_REQUIRED TASK 1_
In the notebook excerpt on model training, is early stopping turned on when the Adaboost models are trained?

First, we set the parameters for all the models in terms of how many training runs we want to do and how many models should be contained in a single ensemble. The settings in the cell below reflect those used in the paper.

In [None]:
# Re-run training with five Gaussian noise features added
# How often to re-run the entire ensemble training procedure
num_runs = 10

# How many models constitute a single ensemble
ensembles_per_model = 10

max_iters = 100

Now we train the HGB models, firstly on the original dataset, containing four physics features:

In [None]:
# Train HGB models
full_losses_hgb_0G, models_hgb_0G = train_model_multirun(
    data,
    num_runs=num_runs, ensembles_per_model=ensembles_per_model,
    max_iters=max_iters, model_type="HGB", compute_val_weights=True,
    save_model_dir="./models/models_hgb_0G",
    cv_mode="random", early_stopping=True)

Next, we train the HGB models on the dataset containing the four physics features and the ten additional features, which are pure Gaussian noise:

In [None]:
# Add noise features
data_10G = add_gaussian_features(data, 10)

In [None]:
# Train HGB models
full_losses_hgb_10G, models_hgb_10G = train_model_multirun(
    data_10G,
    num_runs=num_runs, ensembles_per_model=ensembles_per_model,
    max_iters=max_iters, model_type="HGB", compute_val_weights=True,
    save_model_dir="./models/models_hgb_10G",
    cv_mode="random", early_stopping=True)

### Step 1.2: Train Adaboost models

Again, we first train on the original dataset:

In [None]:
# Train Adaboost models
full_losses_ada_0G, models_ada_0G = train_model_multirun(
    data,
    num_runs=num_runs, ensembles_per_model=ensembles_per_model,
    max_iters=max_iters, model_type="Ada", compute_val_weights=True,
    save_model_dir="./models/models_ada_0G",
    cv_mode="random", early_stopping=False)

Then we train on the dataset using the ten Gaussian features added:

In [None]:
# Train Adaboost models
full_losses_ada_10G, models_ada_10G = train_model_multirun(
    data_10G,
    num_runs=num_runs, ensembles_per_model=ensembles_per_model,
    max_iters=max_iters, model_type="Ada", compute_val_weights=True,
    save_model_dir="./models/models_ada_10G",
    cv_mode="random", early_stopping=False)

_DATASET EXTRACT_
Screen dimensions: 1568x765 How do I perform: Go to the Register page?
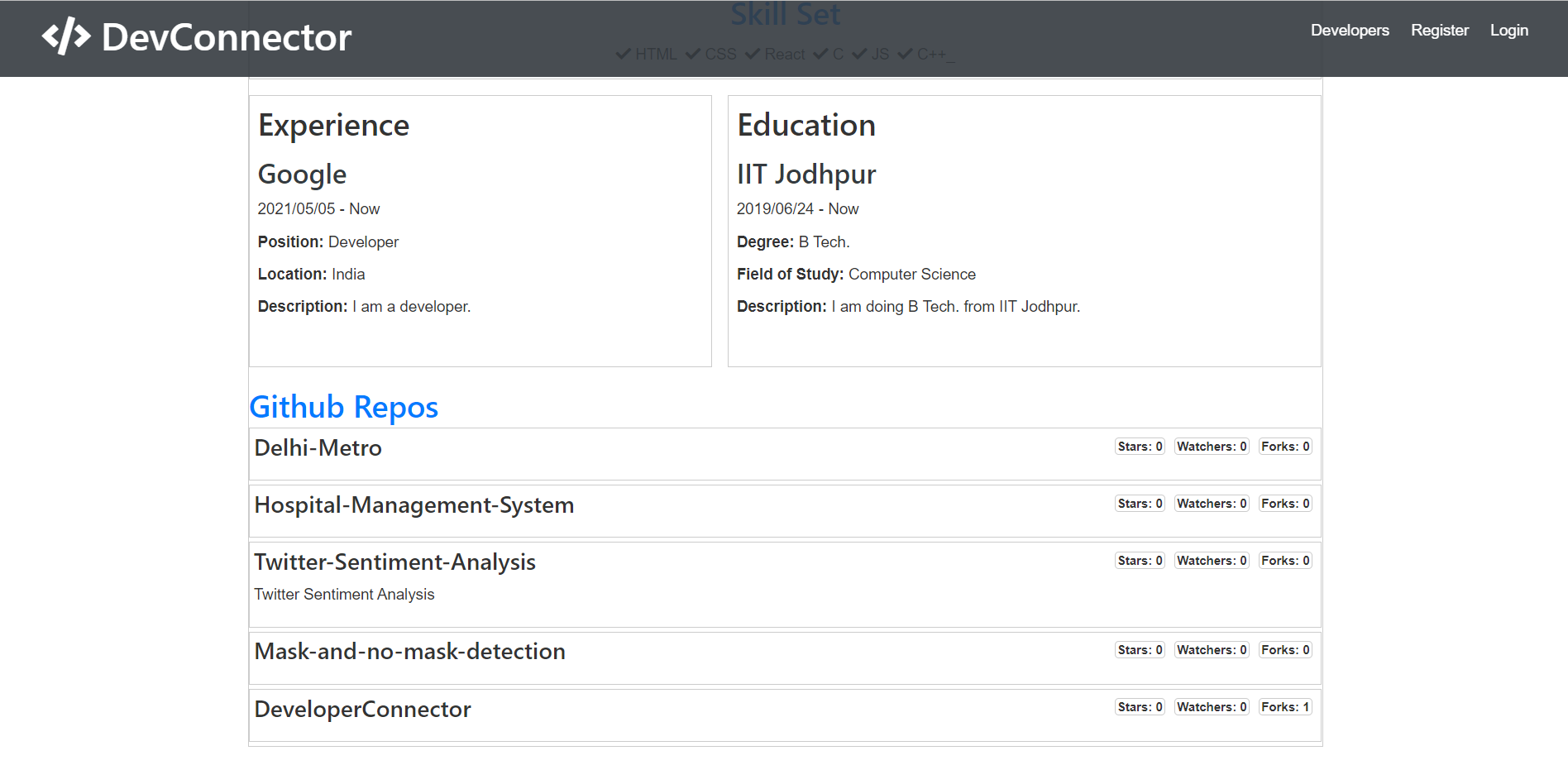click(1439, 31)
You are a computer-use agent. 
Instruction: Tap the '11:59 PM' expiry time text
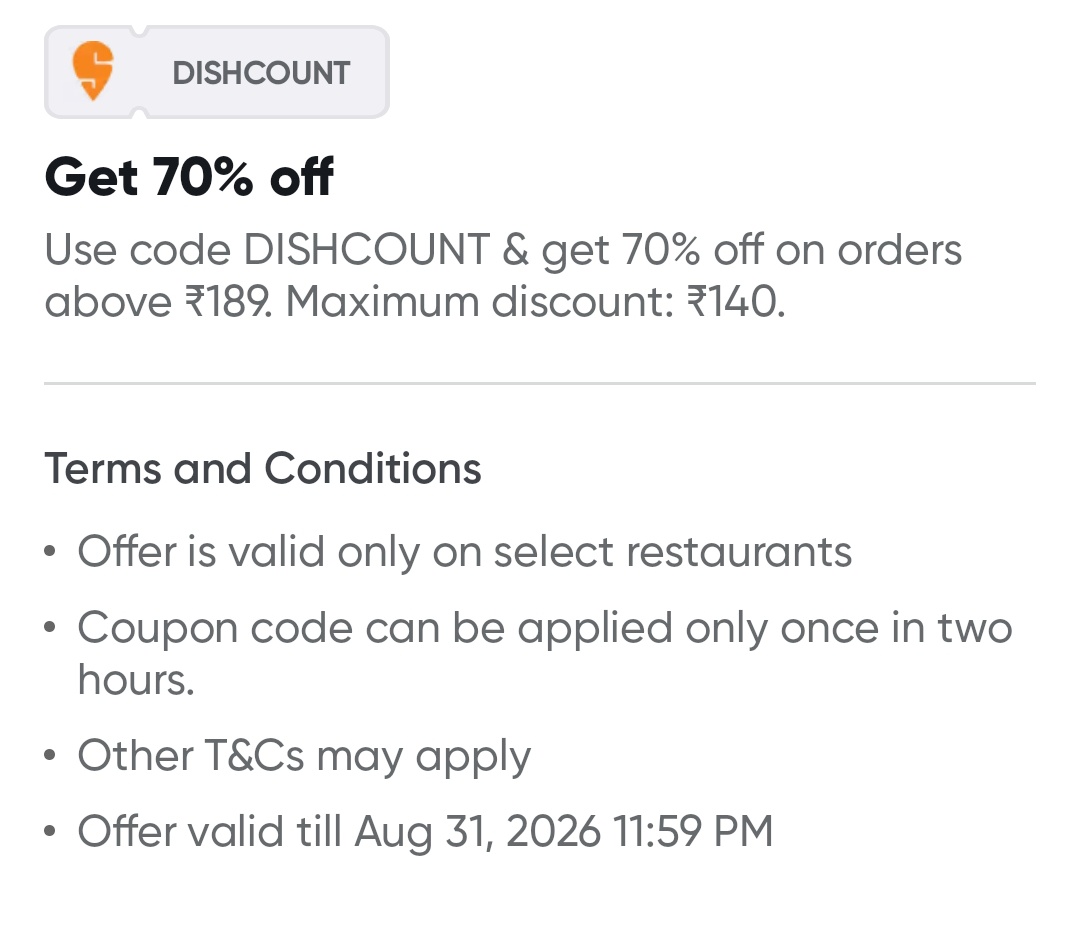pyautogui.click(x=692, y=831)
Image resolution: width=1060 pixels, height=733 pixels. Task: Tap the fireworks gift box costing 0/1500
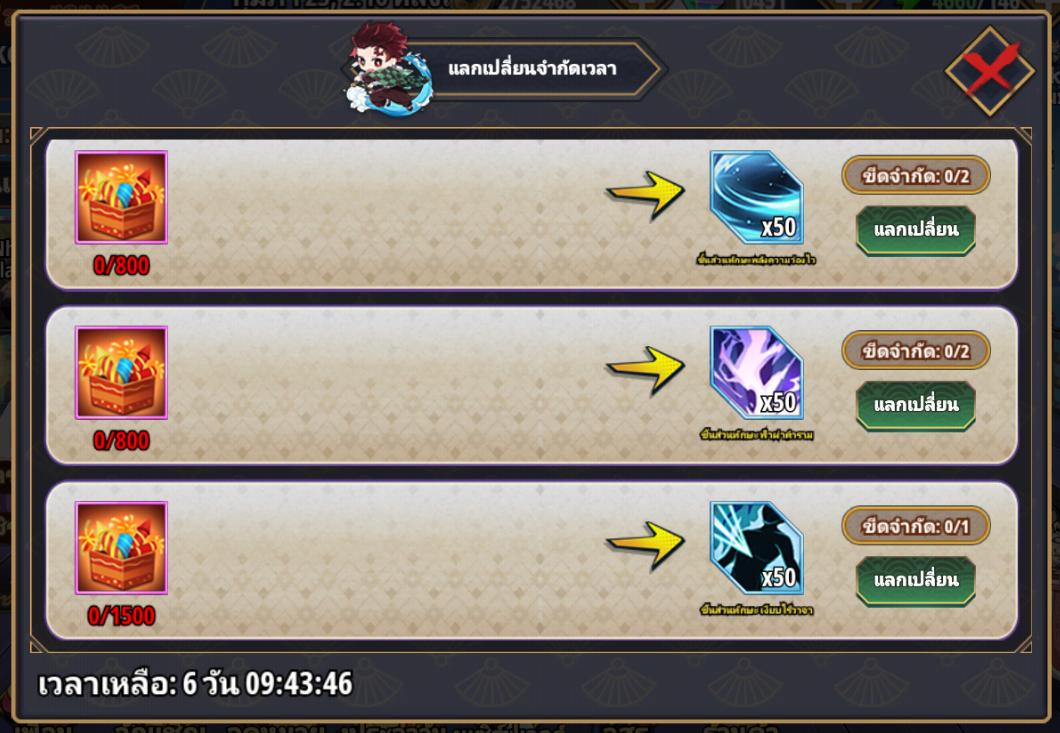(121, 548)
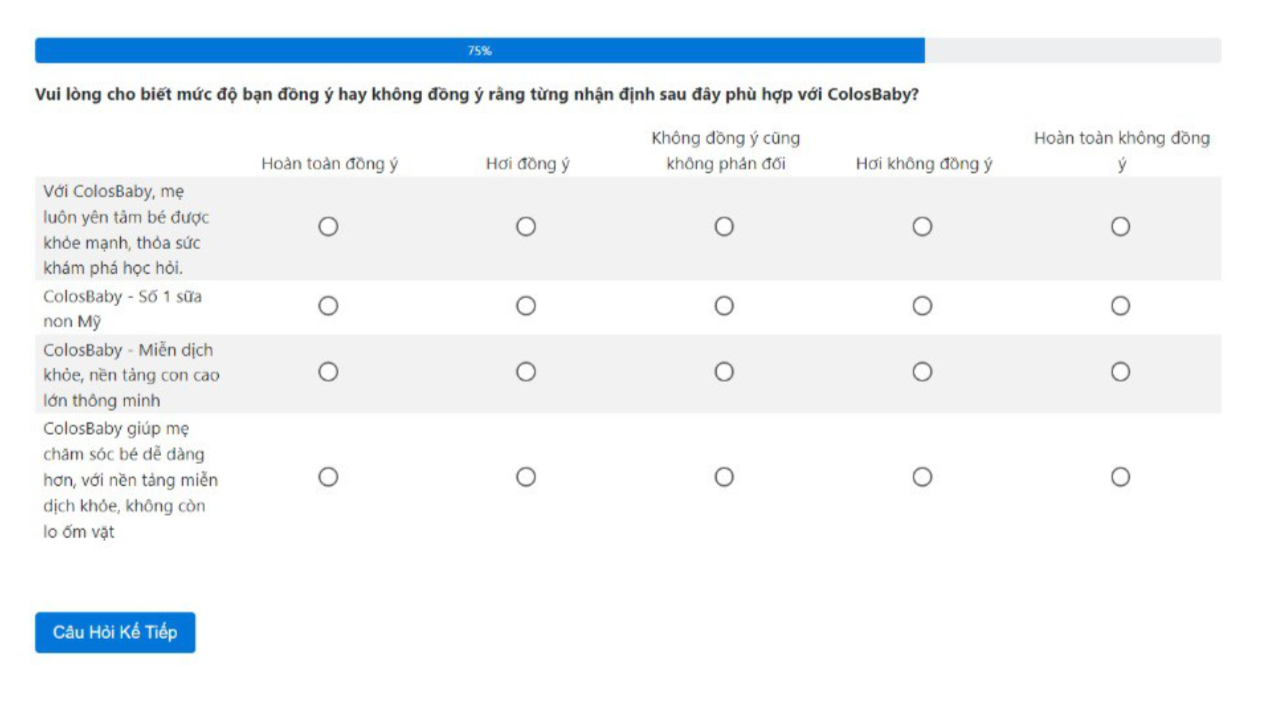
Task: Choose 'Hơi đồng ý' for 'giúp mẹ chăm sóc bé'
Action: coord(526,477)
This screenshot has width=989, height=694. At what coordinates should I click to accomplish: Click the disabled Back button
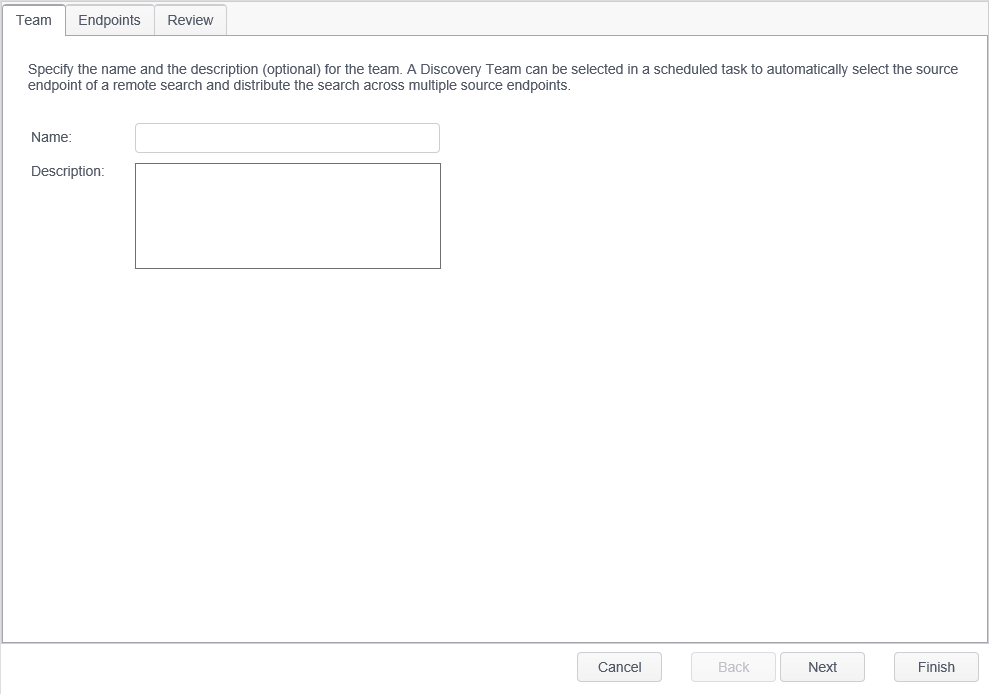[x=733, y=667]
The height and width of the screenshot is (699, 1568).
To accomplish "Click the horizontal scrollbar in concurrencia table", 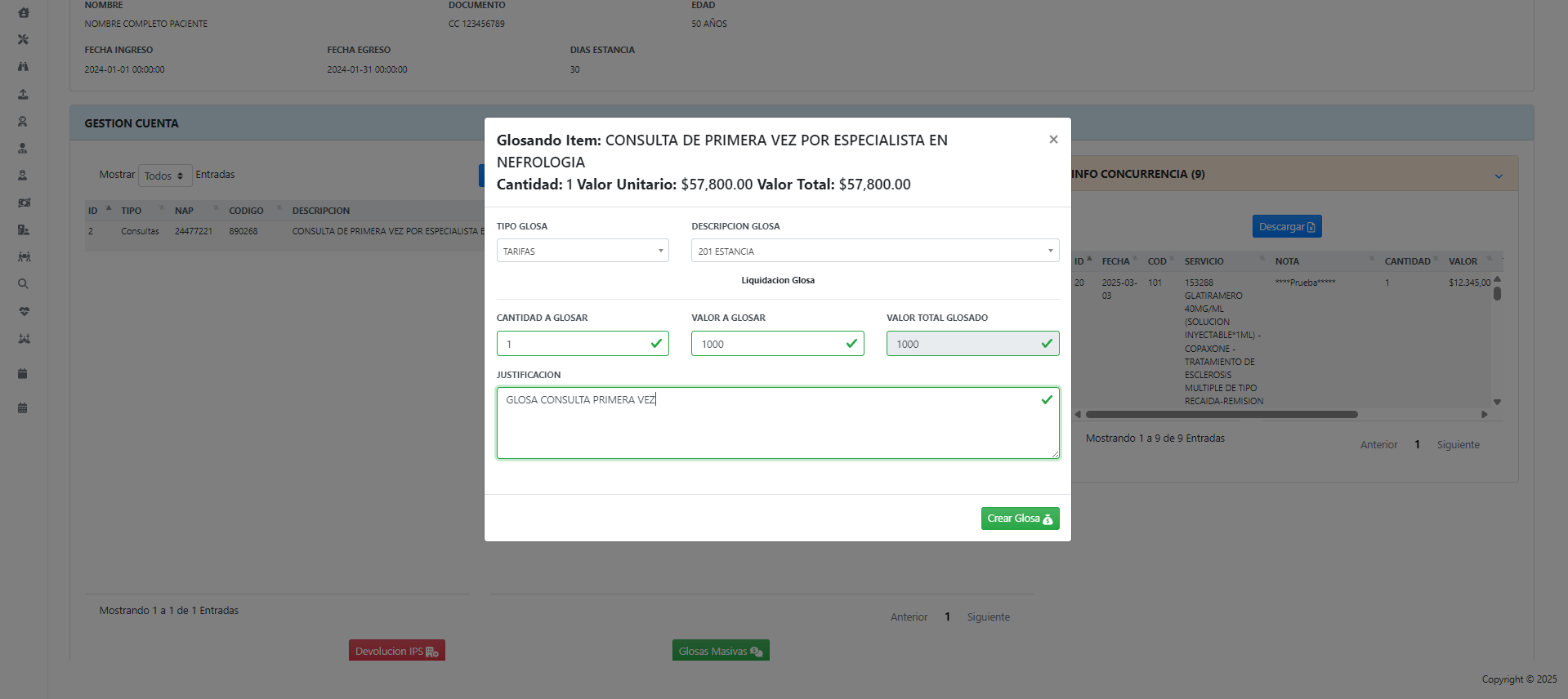I will point(1221,415).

_REQUIRED TASK 2_
Copy the records word for word, from the first line of the records through the line containing "[x=733, y=667]", with both ends included. Omit the pictures.

_WORKED SOLUTION 1_
No, early_stopping is set to False for the Adaboost models.

_WORKED SOLUTION 2_
Screen dimensions: 1568x765 How do I perform: Go to the Register page?
click(1439, 31)
You are a computer-use agent. 
Instruction: Tap the '11:59 PM' expiry time text
pyautogui.click(x=692, y=831)
Image resolution: width=1060 pixels, height=733 pixels. Task: Tap the fireworks gift box costing 0/1500
(121, 548)
Task: Choose 'Hơi đồng ý' for 'giúp mẹ chăm sóc bé'
Action: coord(526,477)
This screenshot has width=989, height=694. At what coordinates should I click to accomplish: Click the disabled Back button
[x=733, y=667]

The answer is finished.